── GIVEN RECORDS

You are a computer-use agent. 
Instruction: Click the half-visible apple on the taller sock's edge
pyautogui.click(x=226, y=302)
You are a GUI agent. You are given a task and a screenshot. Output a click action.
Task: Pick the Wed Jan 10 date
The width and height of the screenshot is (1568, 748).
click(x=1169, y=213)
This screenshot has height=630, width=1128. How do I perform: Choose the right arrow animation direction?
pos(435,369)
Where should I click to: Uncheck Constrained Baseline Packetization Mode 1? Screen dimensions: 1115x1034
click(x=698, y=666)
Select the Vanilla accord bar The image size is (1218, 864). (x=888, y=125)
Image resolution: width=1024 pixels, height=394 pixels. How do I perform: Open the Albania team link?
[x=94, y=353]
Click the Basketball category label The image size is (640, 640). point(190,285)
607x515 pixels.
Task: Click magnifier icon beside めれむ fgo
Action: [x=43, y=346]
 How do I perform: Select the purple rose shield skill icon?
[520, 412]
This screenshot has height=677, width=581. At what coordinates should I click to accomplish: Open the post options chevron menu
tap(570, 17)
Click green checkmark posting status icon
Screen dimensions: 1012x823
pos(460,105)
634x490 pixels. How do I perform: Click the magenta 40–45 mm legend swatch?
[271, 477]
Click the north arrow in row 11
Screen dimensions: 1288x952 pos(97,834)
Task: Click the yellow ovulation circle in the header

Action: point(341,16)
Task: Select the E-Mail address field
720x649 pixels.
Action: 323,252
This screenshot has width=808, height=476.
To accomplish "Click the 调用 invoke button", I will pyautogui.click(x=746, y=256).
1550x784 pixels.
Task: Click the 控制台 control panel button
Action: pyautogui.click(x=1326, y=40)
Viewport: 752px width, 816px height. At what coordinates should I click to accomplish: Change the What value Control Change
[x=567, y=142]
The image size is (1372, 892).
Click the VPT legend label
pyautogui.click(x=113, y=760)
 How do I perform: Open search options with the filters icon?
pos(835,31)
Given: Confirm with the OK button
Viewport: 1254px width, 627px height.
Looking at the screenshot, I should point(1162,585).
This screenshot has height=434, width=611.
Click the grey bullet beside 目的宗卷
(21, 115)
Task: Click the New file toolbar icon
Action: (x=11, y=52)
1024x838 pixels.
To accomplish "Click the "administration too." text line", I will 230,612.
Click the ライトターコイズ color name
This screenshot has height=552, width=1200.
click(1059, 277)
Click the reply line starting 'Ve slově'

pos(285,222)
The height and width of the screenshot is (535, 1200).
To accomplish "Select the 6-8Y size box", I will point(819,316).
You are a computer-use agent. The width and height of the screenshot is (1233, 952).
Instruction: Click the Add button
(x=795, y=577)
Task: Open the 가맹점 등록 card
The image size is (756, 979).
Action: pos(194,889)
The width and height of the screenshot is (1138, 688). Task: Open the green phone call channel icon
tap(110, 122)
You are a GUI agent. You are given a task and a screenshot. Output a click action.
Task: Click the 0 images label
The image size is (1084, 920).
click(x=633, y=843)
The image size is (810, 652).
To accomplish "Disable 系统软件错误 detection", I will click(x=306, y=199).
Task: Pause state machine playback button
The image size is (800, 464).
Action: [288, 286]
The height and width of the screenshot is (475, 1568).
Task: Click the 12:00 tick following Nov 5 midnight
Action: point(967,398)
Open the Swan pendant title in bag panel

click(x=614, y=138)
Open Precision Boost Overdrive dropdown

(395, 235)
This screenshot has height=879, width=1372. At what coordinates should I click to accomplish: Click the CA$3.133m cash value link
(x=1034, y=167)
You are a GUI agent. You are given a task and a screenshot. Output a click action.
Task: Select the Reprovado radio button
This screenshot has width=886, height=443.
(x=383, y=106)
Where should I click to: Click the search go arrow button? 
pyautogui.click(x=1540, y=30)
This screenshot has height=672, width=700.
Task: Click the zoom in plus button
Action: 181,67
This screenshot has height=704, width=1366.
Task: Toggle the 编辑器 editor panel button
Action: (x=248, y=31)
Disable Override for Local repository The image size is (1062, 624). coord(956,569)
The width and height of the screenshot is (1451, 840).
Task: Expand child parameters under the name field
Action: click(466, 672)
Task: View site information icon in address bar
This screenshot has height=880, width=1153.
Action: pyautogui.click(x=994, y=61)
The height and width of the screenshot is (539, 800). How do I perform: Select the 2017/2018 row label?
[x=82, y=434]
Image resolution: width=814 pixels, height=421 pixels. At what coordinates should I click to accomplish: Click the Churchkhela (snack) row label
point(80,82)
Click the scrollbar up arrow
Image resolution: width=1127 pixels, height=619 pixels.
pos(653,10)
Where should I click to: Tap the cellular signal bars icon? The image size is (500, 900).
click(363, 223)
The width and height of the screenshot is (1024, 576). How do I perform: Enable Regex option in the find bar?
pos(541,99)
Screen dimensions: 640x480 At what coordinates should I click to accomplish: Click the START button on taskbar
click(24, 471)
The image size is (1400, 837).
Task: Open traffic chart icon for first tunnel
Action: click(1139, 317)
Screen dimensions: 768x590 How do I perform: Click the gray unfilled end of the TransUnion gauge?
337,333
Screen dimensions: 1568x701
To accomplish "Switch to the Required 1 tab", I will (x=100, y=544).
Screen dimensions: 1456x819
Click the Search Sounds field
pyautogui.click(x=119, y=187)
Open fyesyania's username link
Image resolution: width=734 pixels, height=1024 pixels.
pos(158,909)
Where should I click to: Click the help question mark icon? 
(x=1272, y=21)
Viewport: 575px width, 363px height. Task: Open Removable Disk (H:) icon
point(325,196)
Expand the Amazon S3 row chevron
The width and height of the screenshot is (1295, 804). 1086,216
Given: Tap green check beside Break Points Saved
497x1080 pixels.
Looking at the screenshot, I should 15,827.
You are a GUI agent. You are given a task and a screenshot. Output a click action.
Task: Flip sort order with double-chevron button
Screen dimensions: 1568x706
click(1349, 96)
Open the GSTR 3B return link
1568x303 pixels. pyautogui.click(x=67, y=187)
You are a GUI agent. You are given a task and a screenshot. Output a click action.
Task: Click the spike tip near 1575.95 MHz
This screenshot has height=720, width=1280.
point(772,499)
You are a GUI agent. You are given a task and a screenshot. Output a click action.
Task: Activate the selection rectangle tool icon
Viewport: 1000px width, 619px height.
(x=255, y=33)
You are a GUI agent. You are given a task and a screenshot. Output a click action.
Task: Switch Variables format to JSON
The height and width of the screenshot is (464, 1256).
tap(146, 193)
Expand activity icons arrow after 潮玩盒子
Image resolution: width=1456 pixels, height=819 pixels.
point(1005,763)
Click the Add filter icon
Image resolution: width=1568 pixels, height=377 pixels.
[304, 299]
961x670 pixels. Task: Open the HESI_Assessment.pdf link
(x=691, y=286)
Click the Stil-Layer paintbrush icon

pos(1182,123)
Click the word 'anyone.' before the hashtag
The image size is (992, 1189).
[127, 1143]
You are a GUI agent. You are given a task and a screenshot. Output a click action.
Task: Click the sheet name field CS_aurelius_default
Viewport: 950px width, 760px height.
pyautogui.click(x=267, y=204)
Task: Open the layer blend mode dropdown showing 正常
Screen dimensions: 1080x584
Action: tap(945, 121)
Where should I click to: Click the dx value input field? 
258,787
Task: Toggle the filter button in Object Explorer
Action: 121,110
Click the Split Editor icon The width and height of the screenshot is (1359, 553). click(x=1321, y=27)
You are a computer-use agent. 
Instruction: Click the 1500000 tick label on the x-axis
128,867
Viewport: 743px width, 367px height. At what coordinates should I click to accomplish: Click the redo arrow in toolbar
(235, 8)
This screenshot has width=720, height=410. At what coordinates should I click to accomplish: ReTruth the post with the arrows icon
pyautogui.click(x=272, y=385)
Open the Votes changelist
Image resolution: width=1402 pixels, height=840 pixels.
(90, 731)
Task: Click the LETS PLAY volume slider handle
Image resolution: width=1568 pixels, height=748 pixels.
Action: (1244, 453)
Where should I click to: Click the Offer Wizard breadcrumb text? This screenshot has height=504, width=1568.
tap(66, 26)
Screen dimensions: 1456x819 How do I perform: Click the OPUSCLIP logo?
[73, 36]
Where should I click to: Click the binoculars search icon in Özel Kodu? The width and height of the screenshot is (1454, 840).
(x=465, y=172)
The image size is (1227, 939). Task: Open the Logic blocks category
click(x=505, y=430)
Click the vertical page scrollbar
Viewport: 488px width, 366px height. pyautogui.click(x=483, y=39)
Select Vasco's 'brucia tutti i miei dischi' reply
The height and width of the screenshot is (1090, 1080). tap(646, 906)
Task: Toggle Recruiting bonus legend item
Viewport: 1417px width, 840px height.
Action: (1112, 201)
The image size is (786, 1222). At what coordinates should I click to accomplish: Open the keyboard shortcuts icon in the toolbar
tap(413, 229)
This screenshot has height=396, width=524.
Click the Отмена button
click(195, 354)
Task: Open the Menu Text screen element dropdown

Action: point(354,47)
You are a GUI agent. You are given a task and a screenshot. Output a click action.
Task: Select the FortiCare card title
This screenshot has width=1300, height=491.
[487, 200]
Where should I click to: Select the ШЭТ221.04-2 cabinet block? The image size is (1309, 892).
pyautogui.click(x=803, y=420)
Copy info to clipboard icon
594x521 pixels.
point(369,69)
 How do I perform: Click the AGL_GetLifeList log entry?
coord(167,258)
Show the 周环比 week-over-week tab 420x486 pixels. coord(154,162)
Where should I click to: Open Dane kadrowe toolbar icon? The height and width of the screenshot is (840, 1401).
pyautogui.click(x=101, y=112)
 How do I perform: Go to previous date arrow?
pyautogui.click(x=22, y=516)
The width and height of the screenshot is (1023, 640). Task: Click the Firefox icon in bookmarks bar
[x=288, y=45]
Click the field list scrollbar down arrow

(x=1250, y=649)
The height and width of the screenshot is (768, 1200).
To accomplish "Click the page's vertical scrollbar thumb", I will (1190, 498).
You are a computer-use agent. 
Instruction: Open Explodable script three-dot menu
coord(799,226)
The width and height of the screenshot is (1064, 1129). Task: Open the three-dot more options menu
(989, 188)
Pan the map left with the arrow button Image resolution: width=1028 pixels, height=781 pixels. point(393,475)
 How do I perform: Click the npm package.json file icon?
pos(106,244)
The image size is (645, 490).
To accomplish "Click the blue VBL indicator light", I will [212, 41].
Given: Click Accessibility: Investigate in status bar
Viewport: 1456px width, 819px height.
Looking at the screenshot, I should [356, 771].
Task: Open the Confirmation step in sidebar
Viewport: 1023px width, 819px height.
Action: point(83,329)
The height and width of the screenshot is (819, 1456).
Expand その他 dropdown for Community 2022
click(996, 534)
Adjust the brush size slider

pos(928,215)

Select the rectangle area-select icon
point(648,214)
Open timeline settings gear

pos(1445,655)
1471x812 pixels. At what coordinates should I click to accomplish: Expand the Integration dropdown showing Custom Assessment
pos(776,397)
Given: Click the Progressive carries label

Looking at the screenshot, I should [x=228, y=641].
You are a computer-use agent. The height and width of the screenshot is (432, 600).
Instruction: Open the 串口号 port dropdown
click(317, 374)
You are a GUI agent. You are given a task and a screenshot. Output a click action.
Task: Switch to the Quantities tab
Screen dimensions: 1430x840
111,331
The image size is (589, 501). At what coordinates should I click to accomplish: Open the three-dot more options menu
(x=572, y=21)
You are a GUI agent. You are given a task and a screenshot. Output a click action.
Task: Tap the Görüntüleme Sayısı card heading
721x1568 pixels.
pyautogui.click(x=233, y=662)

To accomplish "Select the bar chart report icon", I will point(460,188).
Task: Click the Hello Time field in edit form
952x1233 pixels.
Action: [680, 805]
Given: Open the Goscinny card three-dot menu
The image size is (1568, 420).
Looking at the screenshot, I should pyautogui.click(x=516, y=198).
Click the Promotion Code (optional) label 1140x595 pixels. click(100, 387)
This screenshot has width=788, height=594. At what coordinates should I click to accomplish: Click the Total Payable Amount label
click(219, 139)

────

* WHAT IS REQUIRED
Present the lines from the one containing "Copy info to clipboard icon" through the one containing "will (1190, 498).", inclusive, as a Markdown table with the columns Row and Line, numbering each row and omitting blank lines.

* WRITTEN SOLUTION
| Row | Line |
|---|---|
| 1 | Copy info to clipboard icon |
| 2 | 594x521 pixels. |
| 3 | point(369,69) |
| 4 |  How do I perform: Click the AGL_GetLifeList log entry? |
| 5 | coord(167,258) |
| 6 | Show the 周环比 week-over-week tab 420x486 pixels. coord(154,162) |
| 7 | Where should I click to: Open Dane kadrowe toolbar icon? The height and width of the screenshot is (840, 1401). |
| 8 | pyautogui.click(x=101, y=112) |
| 9 |  How do I perform: Go to previous date arrow? |
| 10 | pyautogui.click(x=22, y=516) |
| 11 | The width and height of the screenshot is (1023, 640). Task: Click the Firefox icon in bookmarks bar |
| 12 | [x=288, y=45] |
| 13 | Click the field list scrollbar down arrow |
| 14 | (x=1250, y=649) |
| 15 | The height and width of the screenshot is (768, 1200). |
| 16 | To accomplish "Click the page's vertical scrollbar thumb", I will (1190, 498). |